Dodging the European patent bullet

The entire Macrossan software patent ding-dong goes on. Geeklawyer has covered this in the past and his antipathy to Macrossan & software patents (despite drafting them himself - hypocrite) are a matter of record. The recent report, as covered by IPKat, that the EPO has declined to illuminate the matter is, I agree with IPKat, an opportunity missed.

Unlike the generous IPKat, however, I do not ascribe this modesty to any wholesome and objective desire for clarity and relevance.

Give the controversy of software patents and the unacceptable confusion between various decisions Justice Jacobs, refreshingly blunt as ever, took the issue head on and asked for clarity. His mistake may have been to enunciate this at paragraph 16:

Before moving on we would add three things. First there has been some political pressure on Europe to remove or reduce the categories of non-inventions…

Sadly this is the point: political controversy.

In the UK this dilemma has been dealt with by a long standing strategy, the fiction of Parliamentary supremacy. When faced with urgent issues of policy that Parliament had neither the time nor the inclination to deal with the UK judiciary uses Common Law to ‘discover‘ theories, policies and doctrines that, like enumerable but hidden theories of the the Universe, merely lie under a nearby legal bush to be found by any wandering judge.
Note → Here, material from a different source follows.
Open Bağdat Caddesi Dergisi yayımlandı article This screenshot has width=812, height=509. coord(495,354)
Having, like Pharaoh’s wife, found the lost and abandoned doctrine, they would then raise it into precedential manhood.

Crap, obviously.

The converse judicial strategy is to say: “Oh, heavens, this is far to important for we the humble judiciary to intervene in - we must lay obeisance to Parliament and Parliamentary supremacy; we shall wait for them to legislate.

In the absence of such fictions the EPO has had to demonstrate creativity in it’s excuses: President Pompidou seems to have succeeded by blethering about there being insufficiently important clashes in the decisions.

It’s nice to see that other juridic theories matching common law evasiveness.

Shame about the law though; still, you can’t make a fortune without cracking eggs.